“Lucy H. Koh’s fingerprints are on your Gmail account, your smartphone, and, if you’re a Silicon Valley engineer, possibly your prospects for changing jobs,” Joel Rosenblatt reports for Bloomberg.
“Koh, the California federal judge overseeing the three-year patent battle between Apple Inc. and Samsung Electronics Co., has so far thwarted the iPhone maker’s bid to keep Galaxy phones off the market,” Rosenblatt reports. “Koh’s ascent to influence in Silicon Valley has been swift. The 45-year-old daughter of Korean immigrants was nominated to the federal bench by President Barack Obama in 2010, making her one of the youngest appointees among more than 600 active federal judges and the first Korean-American U.S. district court judge.”
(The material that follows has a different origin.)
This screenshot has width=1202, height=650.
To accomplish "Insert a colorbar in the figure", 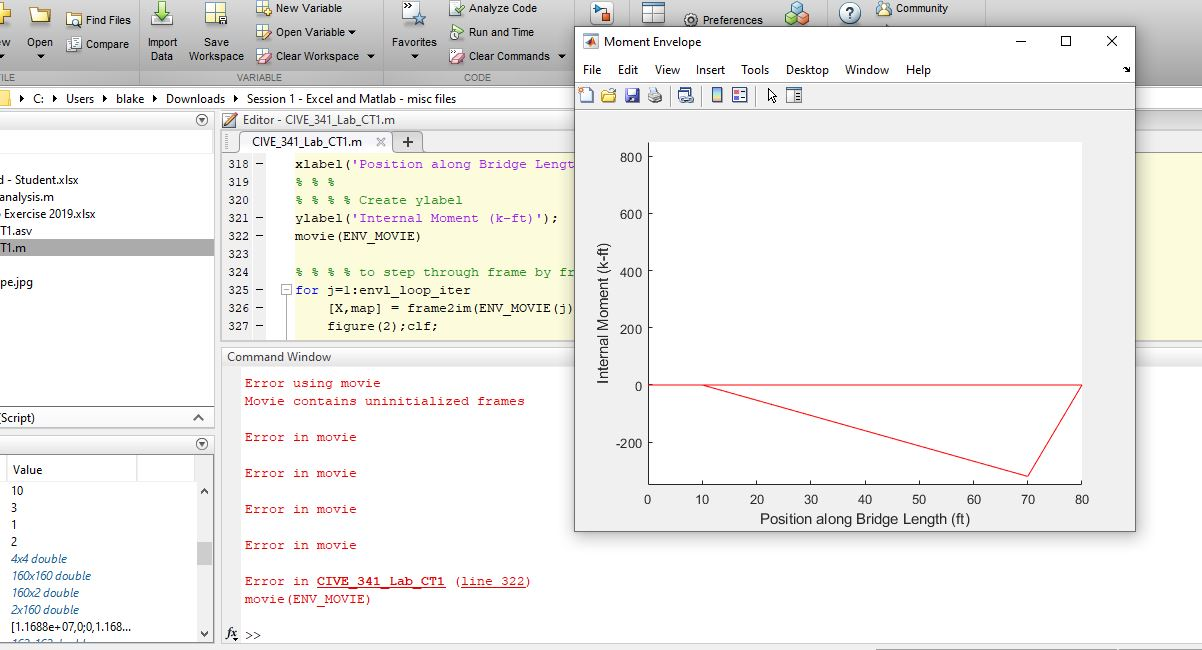I will coord(716,95).
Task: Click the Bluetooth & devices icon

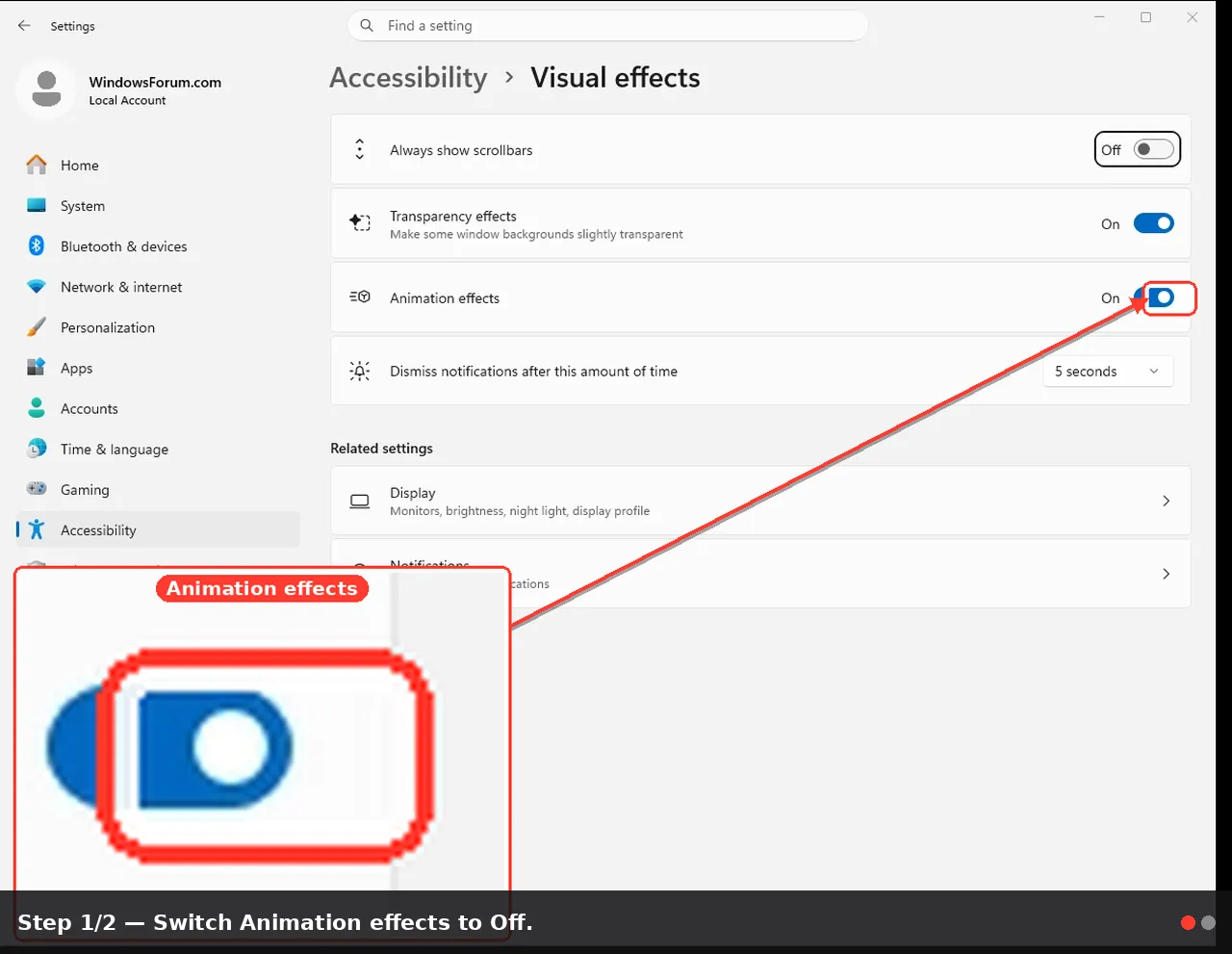Action: pos(37,245)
“In Apple’s first U.S. patent-infringement suit against Samsung, filed in 2011, Koh rejected Apple’s requests to ban sales of Samsung’s phones — even after the iPhone maker won a jury verdict finding that Samsung had infringed six of its patents. The legal basis for her decision, Koh explained, was that Apple failed to draw a close enough connection between Samsung’s infringement of patented features, and the sales Cupertino, California-based Apple claimed it had lost,” Rosenblatt reports. “An appeals court said Koh had set the bar too high and urged her to reconsider. Koh held her ground. In March 2014, she again said Apple hadn’t marshaled enough evidence to win a sales ban.”